Estimation of the width of the nearshore zone in Lake Michigan using eleven years of MODIS satellite imagery
journal contributionposted on 18.10.2018, 00:00 by Glenn J. Warren, Barry M. Lesht, Richard P. Barbiero
The nearshore zone, that region of water directly influenced by its proximity to the coast, has received increasing attention in recent years. The extent of the nearshore zone has been defined by some constant descriptive feature: e.g., a specific depth or a particular distance offshore. This type of definition does not allow for the dynamic nature of the relationship between the land and water and how it may be influenced by local, seasonal, or transient effects.
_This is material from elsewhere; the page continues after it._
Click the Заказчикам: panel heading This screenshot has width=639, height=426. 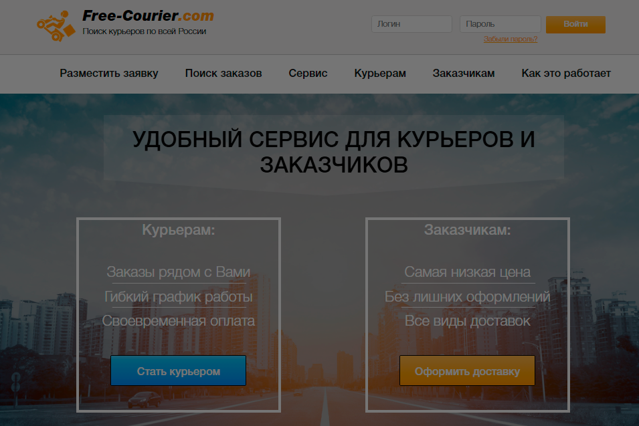pyautogui.click(x=468, y=230)
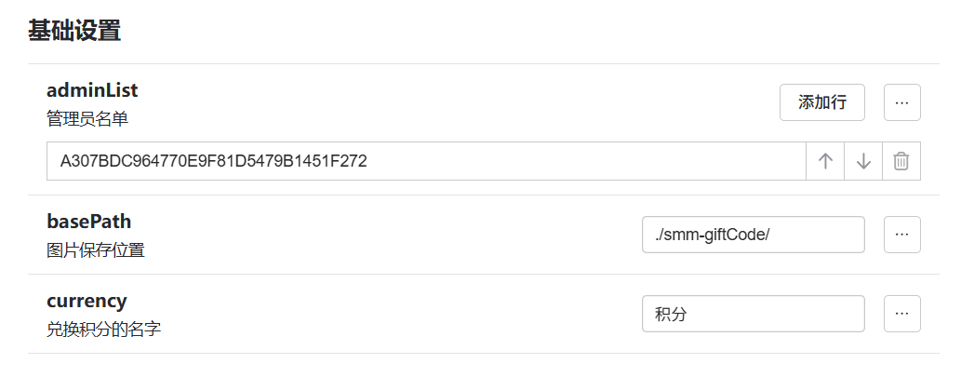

Here satellite observations examined evaluate how the width of the nearshore zone in Lake Michigan varies with position along the coastline and with time. Satellite-derived estimates of chlorophyll concentration along seventy-one shore-normal transects spaced approximately 10 km apart around the lake were used to determine the width of the nearshore zone, defined as the point at which the estimated chlorophyll concentration close to the shore approaches the more-uniform offshore concentration. Of a total of 23,807 transects extracted from MODIS observations made between 2003 and 2013, we successfully fit a bi-linear model relating chlorophyll concentration to distance offshore to 15,996. We found that the width of the nearshore zone is variable, both seasonally and spatially. Although the overall median width of 4.5 km (mean width 5.3 km) closely corresponds to the 5 km value used in a number of Great Lakes studies including Lake Michigan, ten percent of the estimates are greater than 8.9 km, likely representing times of enhanced mixing and transport of nearshore waters into the offshore.